Stored records:

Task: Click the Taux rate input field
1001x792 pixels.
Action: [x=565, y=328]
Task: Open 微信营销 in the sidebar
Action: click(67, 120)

» **ABOUT THIS TASK**: Exactly as they stand above, write out all the entries again.

» **SOLVED PROBLEM**:
Task: Click the Taux rate input field
1001x792 pixels.
Action: [x=565, y=328]
Task: Open 微信营销 in the sidebar
Action: click(67, 120)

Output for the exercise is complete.